Caule defende gestão integrada com mais pastores e menos eucalipto
O «abandono do mundo rural é cada vez maior» e a floresta, outrora fonte de rendimento, é hoje «foco de problemas para muitos proprietários», ora pelos constantes incêndios que assolam o território, ora pelas pragas e doenças que atacam o património arbóreo. A avaliação, feita por Vasco Campos, traça um cenário que não é animador, mas há esperança para uma floresta que não seja vista como despesa, mas uma fonte de rendimento e um contributo para a riqueza do próprio país. E é nesse sentido que a Caule - Associação Florestal da Beira Serra trabalha diariamente, há 25 anos, procurando uma floresta que seja vista como «bem de produção».
«A roda está inventada, sabemos o que é necessário para a floresta», diz o presidente da Caule, explicando que uma «gestão integrada» que reúna proprietários em torno do mesmo objetivo comum, é fundamental, mas só funcionará «com políticas de acompanhamento e apoio consecutivas». Ora aqui reside logo um problema: mudam-se os políticos, mudam-se as políticas. «Já vimos isto há 25 anos», assinala.
Como associação de produtores florestais, e dando seguimento àquilo que eram as orientações governamentais, a Caule começou por constituir as chamadas ZIF (Zonas de Intervenção florestal) e chegou a ter 12. Por força das “políticas”, as ZIF acabaram por dar lugar às AIGP (Áreas Integradas de Gestão da Paisagem) e, mais uma vez, a Caule perfilou-se na linha da frente na constituição destes modelos de gestão da paisagem, que Vasco Campos admite serem melhores, desde logo porque o apoio é a 20 anos.
Caule conta com cerca de uma centena de colaboradores, que asseguram a gestão da floresta
A associação tem atualmente oito AIGP, que abrangem território dos municípios de Oliveira do Hospital e Seia, num total de mais de um milhar de proprietários.

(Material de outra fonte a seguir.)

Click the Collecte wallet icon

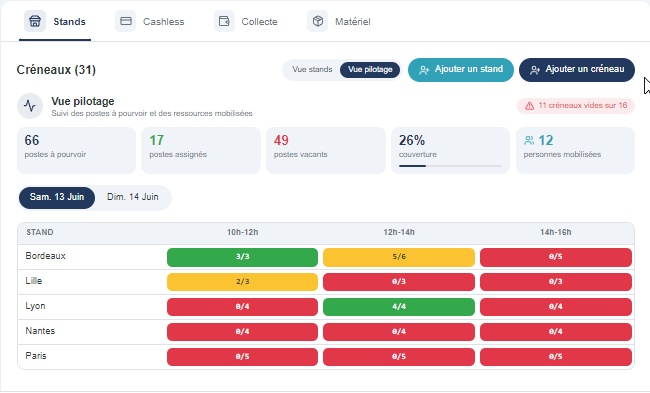tap(224, 21)
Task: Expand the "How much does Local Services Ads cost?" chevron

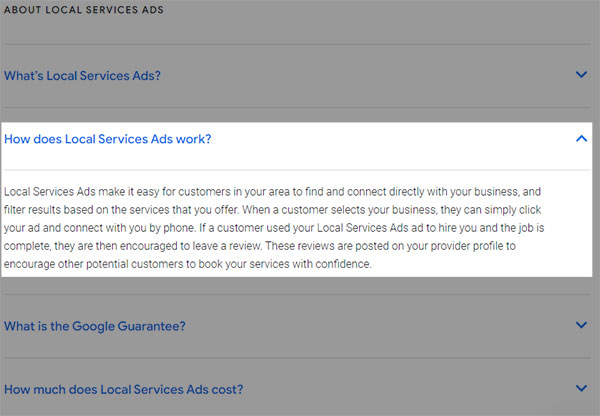Action: [581, 388]
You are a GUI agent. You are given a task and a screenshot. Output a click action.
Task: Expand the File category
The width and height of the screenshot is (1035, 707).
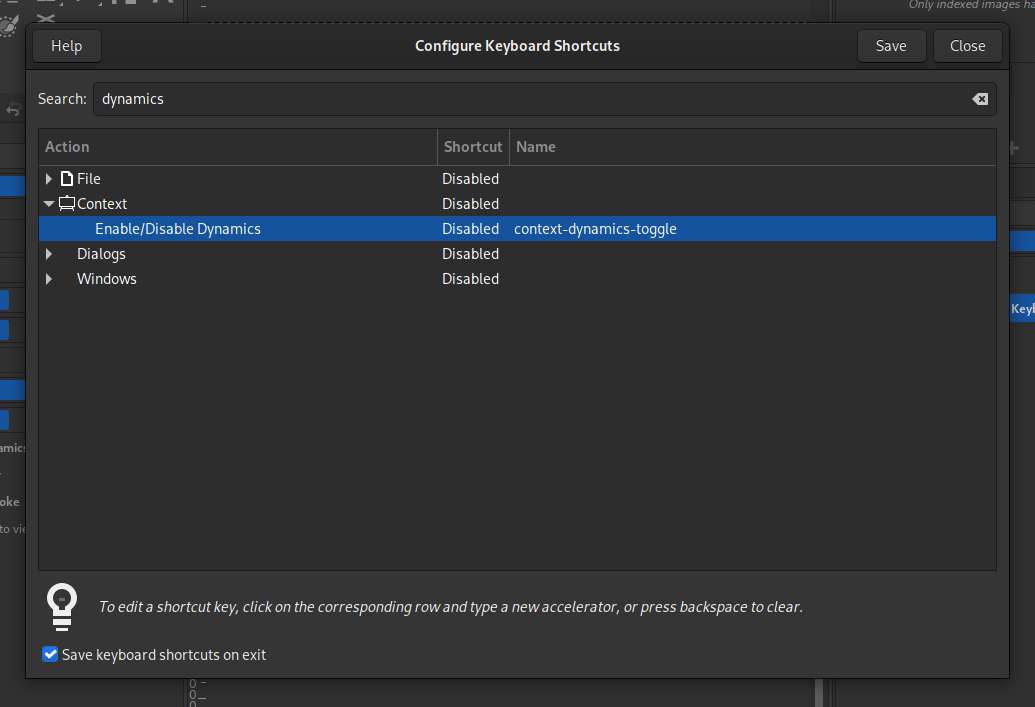(x=48, y=178)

O foco tem estado na transformação da paisagem, diminuindo as espécies de crescimento rápido e as invasoras lenhosas que, progressivamente, têm estado a ser substituídas por espécies autóctones, como sobreiros e medronheiros. «Estamos a plantar 50 mil sobreiros nas zonas do vale do Alvôco e na próxima época vamos tentar plantações superiores», exemplifica o responsável.
Numa outra frente de trabalho, é a pastorícia que ganha forma, transformando áreas agrícolas em pastorícia para, por exemplo, «travar o fogo». A dificuldade reside em encontrar quem queira dedicar-se à atividade. «Já não há pastores», comenta, certo que, para contrariar esta realidade, «o futuro está nas vedações». Vedar terrenos para a pastorícia, introduzindo «ovelhas, cabras e vacas de espécies autóctones», diz o responsável.
Aferir resultados ainda é precoce, desde logo porque as AIGP começaram a ser introduzidas em 2021 e os primeiros anos foram dedicados às «burocracias» de instalação. Só em 2024 é que a Caule conseguiu começar a agilizar medidas no terreno e, nesta altura, além dos 50 mil sobreiros em plantação, também já há manifestações de interesse de «três ou quatro pessoas» interessadas na atividade da pastorícia.
«Resultados só a longo prazo», diz Vasco Campos, assumindo que o modelo das AIGP, não sendo perfeito, é melhor do que o das ZIF- que acabaram por ficar para trás por falta de apoio, deixando muitos produtores “pendurados” - desde logo porque permite um acompanhamento dos proprietários e produtores por um período de 20 anos.
Retrato de 25 anos: mais eucalipto, mais mimosas e menos agricultura
Em 25 anos de atividade da Caule, que se assinalam hoje, Vasco Campos fala de uma paisagem que mudou, «com um aumento drástico do eucalipto» a que se junta «um aumento exponencial das invasora lenhosas - as mimosas -, um problema gravíssimo que ninguém quer ver» e o abandono da atividade agrícola. «O trabalho nunca está feito, sinto que às vezes ainda somos apontados como não estando a fazer trabalho», lamenta, lembrando que o primeiro a ter a missão de mudar o rumo da floresta seria o Estado, mas ainda assim são as associações como a Caule que assumem esse trabalho.